CNN tente de préserver sa crédibilité après le retrait d'un article insuffisamment étayé, la démission de trois journalistes et des accusations de subjectivité consécutives à une vidéo compromettante, tandis que Donald Trump, pour qui la chaîne d'information est un «faux média», se délecte.

Tout est parti d'un article publié jeudi sur le site de CNN, qui affirmait que la Commission sur le renseignement du Sénat américain enquêtait sur les liens entre des membres de l'équipe Trump et un fonds d'investissement russe.

L'auteur, Thomas Frank, affirmait aussi, sur la base d'une source anonyme, qu'une autre enquête visait l'un des membres de l'équipe de transition de Donald Trump, l'homme d'affaires Anthony Scaramucci, et ses relations supposées avec les dirigeants du fonds.

Dès vendredi, CNN a décidé de retirer l'article de son site, expliquant qu'il «ne respectait pas les standards journalistiques» du groupe d'information.
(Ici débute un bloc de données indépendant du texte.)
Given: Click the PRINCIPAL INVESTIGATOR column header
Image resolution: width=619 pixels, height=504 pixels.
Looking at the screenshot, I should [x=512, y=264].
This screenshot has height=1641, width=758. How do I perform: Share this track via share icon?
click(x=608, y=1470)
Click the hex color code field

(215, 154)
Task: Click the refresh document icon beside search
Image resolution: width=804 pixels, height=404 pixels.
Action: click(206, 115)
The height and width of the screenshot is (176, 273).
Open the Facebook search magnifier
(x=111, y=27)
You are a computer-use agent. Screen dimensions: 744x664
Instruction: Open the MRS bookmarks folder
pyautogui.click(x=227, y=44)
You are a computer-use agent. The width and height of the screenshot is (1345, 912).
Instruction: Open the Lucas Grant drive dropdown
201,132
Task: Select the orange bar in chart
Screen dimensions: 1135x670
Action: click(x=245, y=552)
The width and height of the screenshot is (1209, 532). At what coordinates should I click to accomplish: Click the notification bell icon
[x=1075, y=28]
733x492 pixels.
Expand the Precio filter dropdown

L'histoire n'avait été relayée sur aucune des antennes de la chaîne, mais le mal était fait.

Lundi, Thomas Frank, mais aussi deux autres journalistes qui faisaient partie, comme lui, de la cellule d'enquête de CNN, ont démissionné, et la chaîne a présenté ses excuses à Anthony Scaramucci.

«CNN a fait ce qu'il fallait», a tweeté l'homme d'affaires. «Geste de classe. Excuses acceptées. Tout le monde fait des erreurs. On avance.»

Dans un tout autre registre, Donald Trump a lui fustigé CNN, l'une de ses cibles favorites, qu'il qualifie de «faux média», «pris à publier leurs articles russes bidons», a-t-il tweeté mardi.

«CNN vient de réaliser ses meilleures audiences pour un deuxième trimestre», a riposté le groupe dans un tweet. «Ce sont les faits.» 

«Chercher la vérité» 

Il n'en demeure pas moins que la chaîne ressort meurtrie de l'affaire, elle qui avait créé, en janvier, une équipe d'enquête composée de ses meilleurs journalistes d'investigation et renforcée de plusieurs recrues.

Il s'agissait notamment de rivaliser avec le New York Times, le Washington Post et, dans une moindre mesure, Politico et le Wall Street Journal, qui ont tous étoffé leurs équipes d'investigation pour couvrir la nouvelle administration Trump.

«Chercher la vérité. Sortir de l'information. Obliger les puissants à rendre des comptes», telle était la ligne directrice de cette nouvelle cellule, selon une offre d'emploi postée sur le site de la maison mère de CNN, Turner.

Les trois journalistes démissionnaires sont tous des reporters chevronnés. L'un d'entre eux, Eric Lichtblau, a reçu le prix Pulitzer en 2006 et n'avait quitté le New York Times pour CNN qu'il y a quelques semaines.

Durant le point presse quotidien de la Maison-Blanche mardi, la porte-parole Sarah Huckabee Sanders a accusé CNN d'avoir donné des informations erronées «à de nombreuses reprises», dans la lignée des propos de Donald Trump.

Elle a également renvoyé vers une vidéo publiée par le site ultra-conservateur Project Veritas, qui filme, en caméra cachée, un producteur de la chaîne, John Bonifield, qui ne s'occupe pas de politique mais de santé.

«Le président a probablement raison de dire: "Vous me faites une chasse aux sorcières"», y explique le journaliste au sujet de la Russie. «"Vous n'avez rien de solide, vous n'avez pas de véritable preuve".»

Se définissant comme «cynique», il affirme que CNN concentre sa couverture sur les liens supposés entre l'équipe Trump et la Russie «à cause des audiences». «Nos audiences sont incroyables en ce moment.»

Au deuxième trimestre, la chaîne a enregistré une hausse de près de 10% de son audience en première partie de soirée.

Pour autant, elle a perdu du terrain sur ses rivales, l'ultra-conservatrice Fox News, leader historique, mais aussi la petite MSNBC, portée, ironie du sort, par son ton plus agressif à l'égard de l'administration Trump.

Pour Sarah Huckabee Sanders, si ce qui est dit dans cette vidéo est authentique, «c'est une honte pour l'ensemble des médias.»

«CNN soutient (...) John Bonifield», a réagi la chaîne dans une déclaration transmise à l'AFP. «La diversité des opinions personnelles est ce qui rend CNN fort, elle est la bienvenue chez nous et nous la chérissons.»